Personal information
- Born: May 7, 1928 Hammond, Indiana, U.S.
- Died: December 8, 2023 (aged 95) Peoria, Illinois, U.S.
- Listed height: 6 ft 4 in (1.93 m)
- Listed weight: 180 lb (82 kg)

Career information
- High school: Toulon (Toulon, Illinois)
- College: Bradley (1946–1950)
- NBA draft: 1950: 2nd round, 20th overall pick
- Drafted by: Indianapolis Olympians
- Position: Power forward / center

Career highlights
- Consensus first-team All-American (1950); 2× First-team All-MVC (1949, 1950); No. 15 retired by Bradley Braves;
- Stats at Basketball Reference

= Paul Unruh =

American basketball player (1928–2023)

Paul Richard Unruh (May 7, 1928 – December 8, 2023) was an American college basketball standout at Bradley University from 1946 to 1950. He finished as Bradley's all-time leading scorer and was a consensus first-team All-American as a senior in 1949–50. A native of the greater Peoria, Illinois metropolitan area, Unruh attended Toulon High School prior to matriculating at Bradley.

==Bradley career==
As a freshman in 1946–47, Unruh scored 383 points, which was a freshman scoring record at Bradley until Mitchell "J.J." Anderson surpassed it in 1979. Over the course of his four-year career, Unruh scored 1,822 points and led Bradley in scoring all four seasons. When he graduated he was the school's all-time leading scorer and is one of two players to lead the Braves in scoring all four years. In his senior season, Unruh scored 475 points while leading Bradley to second-place finishes to CCNY in both the National Invitation Tournament (NIT) and National Collegiate Athletic Association (NCAA) Tournament—a single-year tournament performance that had never been accomplished, nor will ever be repeated due to the impossibility of a team participating in both postseason tournaments in the same season. When Unruh's career ended, he had won 112 of the 135 games he played in during his tenure and is considered one of the pioneers of the modern jump shot.

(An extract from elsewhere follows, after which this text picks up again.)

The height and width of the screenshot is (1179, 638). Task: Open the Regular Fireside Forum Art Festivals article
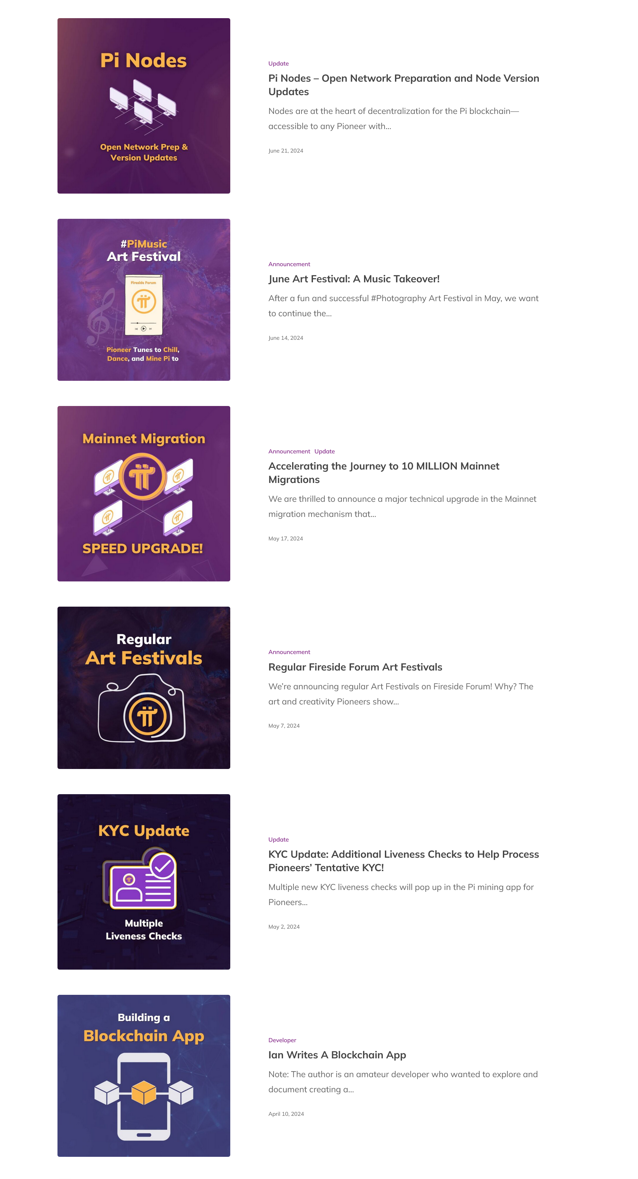click(355, 667)
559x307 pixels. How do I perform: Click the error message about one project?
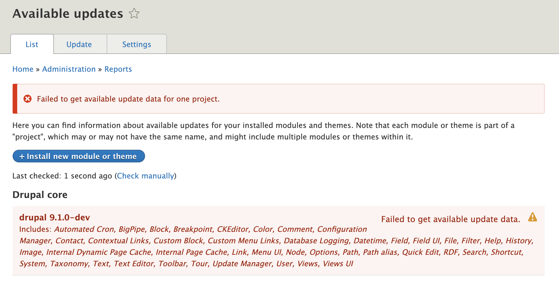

Unruh was selected as the ninth pick in the second round (20th overall) of the 1950 NBA draft by the Indianapolis Olympians, but never ended up playing in the league.

==Post-college==
Two years after graduating from Bradley, Unruh earned a spot on the United States Olympic basketball team's roster. He was drafted into the army, however, and missed out on an opportunity to win a gold medal at the 1952 Summer Olympics in Helsinki, Finland. He played for the National AAU Basketball League's Peoria Cats after his stint in the military, but did not play competitively afterward.

Unruh returned to Peoria and entered the insurance business. He got married and had three children: Brent, Brenda and Bryce. He died on December 8, 2023, at the age of 95.